Urban Theatre Movement strives to change the theater world

Cast of Urban Theatre Movement posing for a photo op.

Courtsey of Urban Theatre Movement

Cast of Urban Theatre Movement posing for a photo op.

Andrea Mora

“It’s crazy and good at the same time, I’m truly happy,” Paul Tully, producing director of Urban Theatre Movement, said when talking about his theater company.

Nine months ago, two Cerritos College theater alumni, Tully and Brenda Banda, artistic director of the company, created the Urban Theatre Movement and it has taken off with success.

Chair of the Cerritos College Theatre Department, Georgia Well, said, “As a unit they made a natural team,” when talking about Tully and Banda.

Tully started acting at a young age when he moved to New York City with his father.

“I started taking acting workshops,” Tully said, “and would perform in little elementary school plays.”

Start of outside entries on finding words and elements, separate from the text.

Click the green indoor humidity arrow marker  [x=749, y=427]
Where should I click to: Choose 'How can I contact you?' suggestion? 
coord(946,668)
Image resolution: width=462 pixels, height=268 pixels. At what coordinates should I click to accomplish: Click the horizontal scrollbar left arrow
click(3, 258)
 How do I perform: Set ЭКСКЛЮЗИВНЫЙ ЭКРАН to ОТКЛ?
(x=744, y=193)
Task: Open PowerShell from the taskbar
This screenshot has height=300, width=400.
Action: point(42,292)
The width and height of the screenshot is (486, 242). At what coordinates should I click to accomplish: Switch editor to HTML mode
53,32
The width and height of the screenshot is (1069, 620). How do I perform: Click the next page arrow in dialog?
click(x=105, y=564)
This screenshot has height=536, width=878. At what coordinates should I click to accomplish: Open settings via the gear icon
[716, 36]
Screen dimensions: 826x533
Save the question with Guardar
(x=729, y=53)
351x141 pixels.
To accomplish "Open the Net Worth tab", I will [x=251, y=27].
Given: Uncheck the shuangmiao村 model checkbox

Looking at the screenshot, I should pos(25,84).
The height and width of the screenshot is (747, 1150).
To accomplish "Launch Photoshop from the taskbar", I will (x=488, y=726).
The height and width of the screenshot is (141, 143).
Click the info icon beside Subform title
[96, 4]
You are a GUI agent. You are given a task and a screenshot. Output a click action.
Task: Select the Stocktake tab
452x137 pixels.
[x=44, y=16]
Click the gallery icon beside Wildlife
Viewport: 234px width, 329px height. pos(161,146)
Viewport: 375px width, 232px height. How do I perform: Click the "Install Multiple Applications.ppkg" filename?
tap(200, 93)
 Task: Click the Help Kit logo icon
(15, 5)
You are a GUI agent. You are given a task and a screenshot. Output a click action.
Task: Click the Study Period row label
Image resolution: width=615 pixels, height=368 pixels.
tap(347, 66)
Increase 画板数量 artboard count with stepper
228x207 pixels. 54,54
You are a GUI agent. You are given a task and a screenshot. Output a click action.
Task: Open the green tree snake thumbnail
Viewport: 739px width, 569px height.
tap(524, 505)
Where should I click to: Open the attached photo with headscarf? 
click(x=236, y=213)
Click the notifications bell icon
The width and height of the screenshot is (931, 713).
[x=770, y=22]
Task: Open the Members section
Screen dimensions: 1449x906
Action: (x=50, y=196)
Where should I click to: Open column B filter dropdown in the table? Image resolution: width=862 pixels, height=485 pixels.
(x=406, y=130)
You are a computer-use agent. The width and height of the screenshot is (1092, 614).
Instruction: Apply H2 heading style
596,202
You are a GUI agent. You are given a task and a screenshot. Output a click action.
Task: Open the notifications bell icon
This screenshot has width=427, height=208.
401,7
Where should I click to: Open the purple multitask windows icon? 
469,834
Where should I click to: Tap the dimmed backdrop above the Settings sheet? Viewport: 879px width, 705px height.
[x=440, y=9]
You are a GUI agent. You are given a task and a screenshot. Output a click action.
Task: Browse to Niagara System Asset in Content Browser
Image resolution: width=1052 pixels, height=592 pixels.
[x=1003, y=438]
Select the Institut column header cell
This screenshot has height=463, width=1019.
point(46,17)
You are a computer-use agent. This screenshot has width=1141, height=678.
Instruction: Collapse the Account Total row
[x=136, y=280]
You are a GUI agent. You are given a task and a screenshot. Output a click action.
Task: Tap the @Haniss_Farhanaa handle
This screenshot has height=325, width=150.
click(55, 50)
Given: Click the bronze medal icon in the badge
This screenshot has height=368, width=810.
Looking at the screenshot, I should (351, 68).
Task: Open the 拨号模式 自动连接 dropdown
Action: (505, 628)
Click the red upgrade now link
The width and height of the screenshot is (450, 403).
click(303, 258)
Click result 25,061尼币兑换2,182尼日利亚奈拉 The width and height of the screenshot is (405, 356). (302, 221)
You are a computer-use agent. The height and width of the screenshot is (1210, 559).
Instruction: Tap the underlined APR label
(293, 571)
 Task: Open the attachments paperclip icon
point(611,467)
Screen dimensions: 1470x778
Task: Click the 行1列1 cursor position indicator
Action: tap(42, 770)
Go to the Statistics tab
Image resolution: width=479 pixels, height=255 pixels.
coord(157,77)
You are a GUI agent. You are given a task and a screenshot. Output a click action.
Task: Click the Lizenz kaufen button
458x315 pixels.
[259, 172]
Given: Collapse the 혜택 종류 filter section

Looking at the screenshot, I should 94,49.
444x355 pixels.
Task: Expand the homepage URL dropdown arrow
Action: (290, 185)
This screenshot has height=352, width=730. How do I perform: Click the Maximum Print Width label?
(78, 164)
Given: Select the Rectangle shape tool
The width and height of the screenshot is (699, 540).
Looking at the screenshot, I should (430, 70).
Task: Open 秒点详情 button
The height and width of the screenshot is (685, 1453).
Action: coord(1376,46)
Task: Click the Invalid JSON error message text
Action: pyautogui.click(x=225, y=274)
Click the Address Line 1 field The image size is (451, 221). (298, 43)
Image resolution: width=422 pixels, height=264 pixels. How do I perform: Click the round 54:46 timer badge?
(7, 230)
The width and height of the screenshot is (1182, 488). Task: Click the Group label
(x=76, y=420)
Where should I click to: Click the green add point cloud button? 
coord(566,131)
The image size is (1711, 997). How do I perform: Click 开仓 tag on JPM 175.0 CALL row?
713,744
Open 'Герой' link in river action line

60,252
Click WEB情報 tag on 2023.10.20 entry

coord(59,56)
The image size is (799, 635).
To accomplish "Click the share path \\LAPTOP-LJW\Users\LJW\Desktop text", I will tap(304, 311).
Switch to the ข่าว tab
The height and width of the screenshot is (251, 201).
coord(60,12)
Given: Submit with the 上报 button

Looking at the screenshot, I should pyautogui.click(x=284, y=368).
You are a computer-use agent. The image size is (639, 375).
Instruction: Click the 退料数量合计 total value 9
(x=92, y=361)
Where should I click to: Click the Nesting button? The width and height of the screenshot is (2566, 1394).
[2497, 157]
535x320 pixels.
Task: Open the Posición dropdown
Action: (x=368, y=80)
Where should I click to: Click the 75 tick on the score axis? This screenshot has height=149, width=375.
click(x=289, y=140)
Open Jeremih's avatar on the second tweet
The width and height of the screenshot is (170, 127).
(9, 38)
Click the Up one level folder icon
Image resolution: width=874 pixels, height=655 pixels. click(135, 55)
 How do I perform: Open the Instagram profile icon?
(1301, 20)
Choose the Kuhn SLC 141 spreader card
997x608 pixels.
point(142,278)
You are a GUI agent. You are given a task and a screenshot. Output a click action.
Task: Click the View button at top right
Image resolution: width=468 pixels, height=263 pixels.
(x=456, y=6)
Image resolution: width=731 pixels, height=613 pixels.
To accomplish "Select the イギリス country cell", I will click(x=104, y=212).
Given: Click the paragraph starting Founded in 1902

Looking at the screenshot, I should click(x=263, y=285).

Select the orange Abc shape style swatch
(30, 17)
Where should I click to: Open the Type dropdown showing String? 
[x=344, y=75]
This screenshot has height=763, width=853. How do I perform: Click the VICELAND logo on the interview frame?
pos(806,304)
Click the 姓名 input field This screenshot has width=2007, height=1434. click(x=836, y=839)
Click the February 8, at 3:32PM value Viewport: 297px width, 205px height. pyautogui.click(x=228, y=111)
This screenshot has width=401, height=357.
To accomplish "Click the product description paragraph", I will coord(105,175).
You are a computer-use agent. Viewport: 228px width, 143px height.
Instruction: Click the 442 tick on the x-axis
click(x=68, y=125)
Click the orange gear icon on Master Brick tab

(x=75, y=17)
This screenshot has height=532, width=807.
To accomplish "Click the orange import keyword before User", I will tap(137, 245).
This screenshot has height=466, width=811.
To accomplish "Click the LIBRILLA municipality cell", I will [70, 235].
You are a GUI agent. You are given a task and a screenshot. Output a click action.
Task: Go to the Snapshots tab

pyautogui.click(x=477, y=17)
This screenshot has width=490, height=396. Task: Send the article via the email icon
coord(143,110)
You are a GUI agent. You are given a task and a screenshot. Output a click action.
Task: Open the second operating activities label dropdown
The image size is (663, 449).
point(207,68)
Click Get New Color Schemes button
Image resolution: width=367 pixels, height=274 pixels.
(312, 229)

Later on in life, he strayed from acting. It wasn’t until 2005, when he finished serving in the Navy, that he enrolled into Cerritos and was reintroduced to his passion: theatre.

Tully believes that Cerritos College’s Theatre Department is one of the best around for community colleges.

“It has amazing instructors, like Georgia Well and Jim Grollman, to name a few, that really help you craft your art and develop it. It is a very strong department.”

While attending Cerritos, he produced small shows and short films.

It was not until one night that he produced a show at the Panic Room that his life changed.

A group of Cerritos students was in attendance that night, and Tully recalls that Banda approached him after his show and was interested in working with him as a director.

From there, the two had a meeting and ran with the idea that is now known as Urban Theatre Movement.

Well said, “Both Brenda and Paul were very dedicated, serious acting students.

“Paul discovered he had a gift for producing and Brenda is also an astute director who works very well with actors,” she added.

The company started out small doing shows around Long Beach and Redondo Beach with a cast of six people.

Now the company has grown to about 25 cast members and has expanded its horizons to Long Beach, Downtown Los Angeles and Hollywood, with the majority of shows taking place in Hollywood.

The focus of the “movement” is not to do what Tully calls, “fluff theater,” such as musicals, but to introduce a more modern-contemporary style of theatre.

“We want to attract people who never thought of going to a theater and to have them walk out actually enjoying it,” Tully said.   

In the mere 9 months of existence, Urban Theatre Movement has been able to produce one full-length production, eight one-acts, six improvisational shows, and is in the midst of its second full-length production.

Psychology major Samantha Shepherd, who has worked with Tully, said, “Paul is a hard worker and extremely dedicated to what he does.

“He puts in a lot of his time, effort and even his own money to create a production, and that is exactly the kind of attitude the theater industry demands,” she said.

Banda was unable to be reached for a comment.